# SPI-6 from CONUS404-BA (monthly precipitation)

This notebook computes the **Standardized Precipitation Index (SPI)** at a **6‑month accumulation (SPI‑6)** from the **CONUS404 bias‑adjusted (CONUS404‑BA)** precipitation field, and then (optionally) summarizes SPI‑6 over a region (e.g., Iowa) and compares it to an external SPI product.

**High-level steps**
1. Load daily CONUS404‑BA precipitation.
2. Aggregate to monthly totals.
3. Clip to a polygon region of interest.
4. Compute 6‑month accumulated precipitation.
5. Fit a **Gamma distribution per calendar month** (handling zeros) and transform to standard normal → SPI.
6. Save SPI‑6 as NetCDF and create a statewide/area-average time series plot.

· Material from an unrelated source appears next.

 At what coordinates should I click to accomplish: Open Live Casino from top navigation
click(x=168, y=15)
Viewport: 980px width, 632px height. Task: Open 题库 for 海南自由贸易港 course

## 0. Environment and imports

If you are working with the cloud-hosted HyTEST/OSN catalogs, you need internet access and the required Python packages installed.


In [None]:
# Core
import os
import warnings

import numpy as np
import pandas as pd
import xarray as xr

# Catalog + distributed compute (optional but recommended for large grids)
import intake

# Geospatial I/O and clipping
import geopandas as gpd
from shapely.geometry import mapping
import rioxarray  # noqa: F401 (adds .rio accessor)

# SPI math
from scipy.stats import gamma, norm

# Plotting
import matplotlib.pyplot as plt
import matplotlib.dates as mdates

warnings.filterwarnings("ignore")

## 1. Parameters

Update paths for your machine. The `SHP_FILE` should be a polygon boundary (e.g., Iowa).  
The catalog dataset id below matches the original notebook (`conus404-daily-ba-osn`), but you can change it to any compatible CONUS404 dataset that contains `RAIN`.


In [None]:
# --- Region of interest (polygon) ---
SHP_FILE = r"C:\path\to\Iowa_State_Boundary.shp"  # <-- change

# --- Output paths ---
OUT_DIR = r"C:\path\to\outputs"  # <-- change
OUT_PNG = os.path.join(OUT_DIR, "SPI6_Iowa_CONUS404BA_1980_2022.png")
OUT_NC  = os.path.join(OUT_DIR, "CONUS404BA_SPI6_1980_2022.nc")

# --- Data selection ---
DATASET_ID = "conus404-daily-ba-osn"
TIME_START = "1980-01-01"
TIME_END   = "2022-09-30"  # match original notebook window

## 2. Open the HyTEST catalog and load CONUS404‑BA

This uses HyTEST's intake catalog to access CONUS404 on OSN.  
If your environment cannot reach GitHub or OSN, replace this with your local file paths / zarr store.


In [None]:
HYTEST_CATALOG_URL = "https://raw.githubusercontent.com/hytest-org/hytest/main/dataset_catalog/hytest_intake_catalog.yml"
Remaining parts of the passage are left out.